Reward-risk timing refers to methods for allocating between a risky market index and a risk-free asset. It is a combination of reward timing, based on expected future risk asset returns, and volatility timing, based on recent price volatility. A new paper proposes to use machine learning with random forests for estimating both risk premia (return expectations) and optimal lookback windows for volatility estimates This method allows for non-linear prediction interaction and averages forecasts across a range of simplistic valid prediction functions. In an empirical analysis with data going back to 1952 the random forest method for reward-risk timing has outperformed other methods and earned significantly higher risk-adjusted returns than a buy-and-hold strategy.

Pinelis, Michael and David Ruppert (2020), “Machine Learning Portfolio Allocation”.

The below are quotes from the paper. Headings, cursive text and text in brackets has been added.
The post ties in with this site’s summary on quantitative methods for macro efficiency.

The basics of reward-risk timing

“Reward-risk market timing…models the market price of risk to determine the optimal weights [of] a market index and the risk-free asset…in the portfolio.”

“Expected-return or reward-timing involves adjusting portfolio allocation according to beliefs about future asset returns…This is akin to benchmark timing, the active management decision to vary the managed portfolio’s beta with respect to the benchmark.”

“Volatility- or risk-timing is a newer idea. While there is a wide array of volatility-based portfolio allocation strategies, this paper derives directly from the utility maximization principle a strategy that naturally depends on both the return and volatility. With this methodology, the portfolio weight in the risky asset is inversely proportional to the recent volatility… Changes in volatility over time are not offset by proportional changes in returns.”

Reward-risk timing is the combination of both return- and volatility-timing. Return timing can be profitable with superior forecasting ability, yet ignoring the risk associated with a high return, for instance, would lead to poor risk-adjusted performance. The incorrect forecasts are not mitigated by their risk. On the other hand, volatility-timing is advantageous if the risk is not compensated fully by the reward, yet there may be cases when in fact the reward overcompensates the risk. Timing the market with the price of risk accounts for the drawbacks of these individual approaches.”

A methodology

“This paper provides a unifying framework for machine learning applied to both return and volatility-timing.”
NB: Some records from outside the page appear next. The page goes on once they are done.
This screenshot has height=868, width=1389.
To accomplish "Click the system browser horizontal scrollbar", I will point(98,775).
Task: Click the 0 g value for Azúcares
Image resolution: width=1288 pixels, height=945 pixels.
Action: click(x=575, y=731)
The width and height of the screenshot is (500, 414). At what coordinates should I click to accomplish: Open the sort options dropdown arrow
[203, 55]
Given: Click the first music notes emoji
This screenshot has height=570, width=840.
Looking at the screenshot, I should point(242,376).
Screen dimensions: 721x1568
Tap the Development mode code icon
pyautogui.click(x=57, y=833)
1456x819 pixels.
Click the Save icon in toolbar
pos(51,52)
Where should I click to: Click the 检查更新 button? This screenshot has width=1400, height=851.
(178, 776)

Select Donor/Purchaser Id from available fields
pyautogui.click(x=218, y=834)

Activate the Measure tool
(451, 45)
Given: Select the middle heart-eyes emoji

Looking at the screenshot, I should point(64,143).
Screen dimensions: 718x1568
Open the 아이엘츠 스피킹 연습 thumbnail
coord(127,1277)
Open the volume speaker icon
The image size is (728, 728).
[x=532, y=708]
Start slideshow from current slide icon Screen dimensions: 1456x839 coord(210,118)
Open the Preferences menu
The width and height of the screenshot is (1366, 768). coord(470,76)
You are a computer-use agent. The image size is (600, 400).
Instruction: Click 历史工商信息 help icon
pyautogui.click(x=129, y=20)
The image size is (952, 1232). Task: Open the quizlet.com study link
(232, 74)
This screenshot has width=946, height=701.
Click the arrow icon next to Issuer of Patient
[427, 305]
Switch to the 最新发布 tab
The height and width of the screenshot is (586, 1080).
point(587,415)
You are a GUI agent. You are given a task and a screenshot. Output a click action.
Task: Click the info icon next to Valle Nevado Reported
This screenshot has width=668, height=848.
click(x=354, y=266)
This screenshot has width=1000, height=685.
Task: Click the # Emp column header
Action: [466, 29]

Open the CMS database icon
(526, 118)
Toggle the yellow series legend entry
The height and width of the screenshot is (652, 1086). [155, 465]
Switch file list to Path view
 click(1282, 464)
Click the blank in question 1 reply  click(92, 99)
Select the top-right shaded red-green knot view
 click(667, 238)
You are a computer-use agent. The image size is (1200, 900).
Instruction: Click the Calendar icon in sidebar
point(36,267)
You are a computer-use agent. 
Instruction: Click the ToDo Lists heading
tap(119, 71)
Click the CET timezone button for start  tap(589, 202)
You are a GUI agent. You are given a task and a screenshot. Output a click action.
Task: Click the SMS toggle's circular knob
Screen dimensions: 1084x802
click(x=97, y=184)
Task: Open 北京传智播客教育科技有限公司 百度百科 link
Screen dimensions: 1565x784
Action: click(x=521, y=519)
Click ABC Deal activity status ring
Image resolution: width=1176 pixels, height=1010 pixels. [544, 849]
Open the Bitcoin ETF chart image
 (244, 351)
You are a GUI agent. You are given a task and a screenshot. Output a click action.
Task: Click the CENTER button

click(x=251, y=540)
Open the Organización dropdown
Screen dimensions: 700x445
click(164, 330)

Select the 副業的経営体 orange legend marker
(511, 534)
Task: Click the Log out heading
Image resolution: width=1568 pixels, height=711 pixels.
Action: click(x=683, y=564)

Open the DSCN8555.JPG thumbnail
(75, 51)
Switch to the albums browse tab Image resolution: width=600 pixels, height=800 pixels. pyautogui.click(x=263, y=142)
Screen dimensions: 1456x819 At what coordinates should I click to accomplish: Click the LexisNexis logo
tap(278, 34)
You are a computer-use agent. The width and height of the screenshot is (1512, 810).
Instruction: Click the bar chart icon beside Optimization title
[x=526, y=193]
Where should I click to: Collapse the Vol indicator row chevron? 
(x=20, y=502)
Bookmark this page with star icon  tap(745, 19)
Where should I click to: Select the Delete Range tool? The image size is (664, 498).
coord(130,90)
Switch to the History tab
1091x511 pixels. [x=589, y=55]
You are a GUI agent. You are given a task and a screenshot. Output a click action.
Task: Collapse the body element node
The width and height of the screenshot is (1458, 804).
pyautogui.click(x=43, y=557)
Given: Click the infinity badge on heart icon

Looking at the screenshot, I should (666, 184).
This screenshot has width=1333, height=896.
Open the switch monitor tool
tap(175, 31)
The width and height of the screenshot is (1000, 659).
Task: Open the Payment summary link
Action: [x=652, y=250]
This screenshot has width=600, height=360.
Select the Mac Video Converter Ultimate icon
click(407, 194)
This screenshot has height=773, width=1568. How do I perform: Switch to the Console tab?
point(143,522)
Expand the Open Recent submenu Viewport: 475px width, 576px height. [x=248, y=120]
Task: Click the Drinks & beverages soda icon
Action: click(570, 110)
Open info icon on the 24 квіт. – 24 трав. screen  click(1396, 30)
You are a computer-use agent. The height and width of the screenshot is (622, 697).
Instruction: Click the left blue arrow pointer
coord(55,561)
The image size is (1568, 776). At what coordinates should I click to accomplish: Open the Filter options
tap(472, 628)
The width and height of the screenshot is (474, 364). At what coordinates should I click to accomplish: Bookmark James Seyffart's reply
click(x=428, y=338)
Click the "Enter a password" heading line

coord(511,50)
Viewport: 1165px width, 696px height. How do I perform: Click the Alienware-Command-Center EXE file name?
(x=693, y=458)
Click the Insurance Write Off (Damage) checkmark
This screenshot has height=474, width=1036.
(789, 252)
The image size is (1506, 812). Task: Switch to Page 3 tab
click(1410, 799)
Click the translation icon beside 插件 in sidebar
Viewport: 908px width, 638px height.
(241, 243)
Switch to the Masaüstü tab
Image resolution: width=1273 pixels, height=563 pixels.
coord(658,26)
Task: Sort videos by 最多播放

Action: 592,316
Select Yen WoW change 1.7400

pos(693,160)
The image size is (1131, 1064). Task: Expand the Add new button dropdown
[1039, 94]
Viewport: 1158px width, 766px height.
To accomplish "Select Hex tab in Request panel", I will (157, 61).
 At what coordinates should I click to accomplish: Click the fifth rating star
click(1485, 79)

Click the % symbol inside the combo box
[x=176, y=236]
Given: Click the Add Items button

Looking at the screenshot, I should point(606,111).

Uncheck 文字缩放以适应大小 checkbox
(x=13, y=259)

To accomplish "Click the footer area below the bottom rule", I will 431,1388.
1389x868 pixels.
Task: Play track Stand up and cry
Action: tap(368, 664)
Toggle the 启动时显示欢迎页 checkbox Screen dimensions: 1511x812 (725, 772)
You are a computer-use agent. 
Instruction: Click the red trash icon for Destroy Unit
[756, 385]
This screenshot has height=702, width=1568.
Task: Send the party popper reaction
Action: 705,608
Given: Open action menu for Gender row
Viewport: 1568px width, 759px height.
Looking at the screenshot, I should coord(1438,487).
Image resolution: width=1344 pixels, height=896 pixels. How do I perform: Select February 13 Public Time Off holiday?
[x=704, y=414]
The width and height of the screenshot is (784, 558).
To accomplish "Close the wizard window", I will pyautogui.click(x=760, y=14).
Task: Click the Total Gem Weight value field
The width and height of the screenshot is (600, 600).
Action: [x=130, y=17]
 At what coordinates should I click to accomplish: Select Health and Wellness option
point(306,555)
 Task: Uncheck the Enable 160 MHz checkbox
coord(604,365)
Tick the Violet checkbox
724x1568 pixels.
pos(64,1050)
“Machine learning methods have been shown to be suitable and advantageous for the difficult task of identifying the regimes in the markets…Taking advantage of the allowance for nonlinear predictor interactions in machine learning models gives better return forecasts and parameter values in a volatility estimator based on market conditions.”

“This paper studies how the machine learning method of Random Forest can forecast the sign of the risk premia with past dividend yields. Then a separate Random Forest model is employed to predict the optimal parameters of a volatility estimator. Specifically, we apply the model to estimate the volatility reference window as a function of lagged volatilities…We propose a dynamic volatility estimator that changes the look-back window length…based on the optimal portfolio weight. To best respond to market conditions, one needs a volatility estimator that itself responds to market conditions as well.”

“A Random Forest is an ensemble machine learning algorithm …The prediction by the Random Forest is the majority vote across all the individual decision tree learners… Averaging over predictions reduces the variance and stabilizes the trees’ forecast performance… Random forests give an improvement over bagging [standard forms of bootstrap aggregation] with a variation designed to reduce the correlation among trees grown from different bootstrap samples. If most of the bootstrap samples are similar, the trees trained on these sample sets will be highly correlated…Trees are de-correlated with a method known as ‘random subspace’ or ‘attribute bagging,’ which considers only a random subset of m predictors out of p for splitting at each potential branch…Since each tree is grown with different sets of predictors, the average correlation among trees further decreases and the variance reduction relative to standard bagging is larger.”

“We perform two tasks with machine learning that give the weight of the market index in our portfolio. First, we predict if the market excess return next month will be positive with lagged net payout yields and risk-free rates as the predictor variables. Second, we estimate the prevailing volatility with lagged values for a volatility proxy. The weight of the equity index is proportional to the probability that the next month’s return exceeds that of the risk-free asset and inversely proportional to the volatility estimate. This gives us a series of out-of-sample portfolio returns and corresponding performance metrics. Finally, the same procedure is performed on a holdout set, data that provides a final estimate of the models’ performance after they have been trained and validated, to test against backtest-overfitting.”

Empirical findings

“The strategies begin on January, 1952…It is important that the data that trains a machine learning model is large enough.”

Reward-risk timing with machine learning provides substantial improvements in investor utility, alphas, Sharpe ratios, and maximum drawdowns, after accounting for transaction costs, leverage constraints, and on a new out-of-sample test set.”

“We find economically and statistically significant gains from using machine learning to dynamically allocate between the market index and the risk-free asset…Our results document that a portfolio allocation strategy that employs machine learning to reward-risk time the market gives an 95% improvement in investor utility and earns a large alpha of 4%…Comparing the performance of linear regression for reward-risk timing, we show that machine learning outperforms by a significant margin.”

“The investments that reward-risk time realize relatively steady gains. The final wealth accumulates to around $1,500 and $500 at the end of the sample for the machine learning and base (expanding sample mean reward estimate and previous month realized volatility risk estimate) strategies, respectively, versus about $400 for the buy-and-hold.”

“An investors who starts with $1 in 2011 and reward-risk times with machine learning achieves outperformance relative to the market and other strategies again. Therefore, the results cannot be easily explained by the particular choice of machine learning model parameters.”

The risk-adjusted returns from machine learning portfolio allocation are substantially higher than reward-risk timing with no model and the buy-and-hold… All the active strategies outperform the buy-and-hold on a risk-adjusted basis for each out-of-sample period. Reward-risk timing with Random Forest gives the highest Sharpe ratio of 0.60 from 1952-2010, which is a 40% increase from the buy-and-hold. An investor who reward-risk times with machine learning gains more than 2 percentage points on return per year relative to passively investing, without increasing the risk.”